* [WHAT TO DO]: Reproduce the text on oil and gas companies' methane leaks word for word, from "But this appears" up to and including "to ClimateWire‘s analysis.".

The tussle now is over how this target will be met. EPA will release a draft plan this summer, but in the meantime, industry has been lobbying hard to avoid new regulations. Energy companies say they can police themselves, without a federal watchdog.
But this appears unlikely, considering the extent of leaks.
Between 2012 and 2013, ConocoPhillips’ leak rate increased by 12 percent, according to ClimateWire‘s analysis.
The leaks coincided with a profitable year for ConocoPhillips, which earned $9.2 billion in profits in 2013. It was the third-biggest American energy company by assets, according to the Oil and Gas Journal‘s 2014 Survey of Top 150 U.S. Oil & Gas Companies.
A ConocoPhillips spokeswoman told ClimateWire the company has taken proactive steps to reduce its methane emissions since 2013.
"We have made progress on reducing our emissions," she said in an email. "It is a continuous process, and we will continue to assess ways and implement programs that will continue to drive reductions and allow us to operate more safely, efficiently and responsibly."
‘Leakiest’ N.M. basin drives emissions
The top emitter in 2013 was Unit Corp., which leaked at almost the same rate as ConocoPhillips. The world’s largest publicly listed oil and gas company, Exxon Mobil Corp., was the 10th major polluter in the United States.
ClimateWire ranked only the top 40 U.S. oil and gas companies by assets, which together contributed 67 percent of the methane emissions from the production sector.
Thousands of smaller companies contributed the rest of the emissions, and many of these are likely more inefficient than the top companies. However, the analysis was restricted to the top 40 in the belief that the most profitable companies can best afford to clean up their operations.
The company that was the leakiest in 2012, Bill Barrett Corp., did not feature in the 2013 rankings. That is because Bill Barrett’s profits fell and it was no longer among the top 40 energy companies.

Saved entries
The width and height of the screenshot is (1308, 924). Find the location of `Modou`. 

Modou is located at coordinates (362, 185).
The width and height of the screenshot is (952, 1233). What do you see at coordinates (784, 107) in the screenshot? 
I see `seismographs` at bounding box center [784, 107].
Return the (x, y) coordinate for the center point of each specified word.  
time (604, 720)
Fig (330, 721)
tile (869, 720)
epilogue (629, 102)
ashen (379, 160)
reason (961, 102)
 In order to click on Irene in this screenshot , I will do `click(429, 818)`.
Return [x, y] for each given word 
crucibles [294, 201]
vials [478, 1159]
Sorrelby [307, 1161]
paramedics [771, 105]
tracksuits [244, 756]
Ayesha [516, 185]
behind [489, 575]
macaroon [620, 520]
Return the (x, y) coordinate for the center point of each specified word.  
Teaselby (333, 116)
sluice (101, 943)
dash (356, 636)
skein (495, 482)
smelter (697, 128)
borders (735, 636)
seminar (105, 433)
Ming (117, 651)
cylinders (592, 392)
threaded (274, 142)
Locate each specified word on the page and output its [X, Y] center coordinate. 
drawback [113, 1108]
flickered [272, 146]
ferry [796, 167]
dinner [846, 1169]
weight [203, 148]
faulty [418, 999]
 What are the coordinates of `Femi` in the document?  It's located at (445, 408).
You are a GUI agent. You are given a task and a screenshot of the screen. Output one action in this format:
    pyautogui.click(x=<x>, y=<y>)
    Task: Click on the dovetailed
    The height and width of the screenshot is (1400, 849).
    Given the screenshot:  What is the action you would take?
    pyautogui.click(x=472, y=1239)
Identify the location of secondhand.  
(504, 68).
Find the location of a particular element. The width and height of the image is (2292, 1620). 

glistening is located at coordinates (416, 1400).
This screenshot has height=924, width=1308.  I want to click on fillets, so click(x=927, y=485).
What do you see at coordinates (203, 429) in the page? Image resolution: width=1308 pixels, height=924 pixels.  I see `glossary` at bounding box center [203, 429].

* [TASK RESULT]:
But this appears unlikely, considering the extent of leaks.
Between 2012 and 2013, ConocoPhillips’ leak rate increased by 12 percent, according to ClimateWire‘s analysis.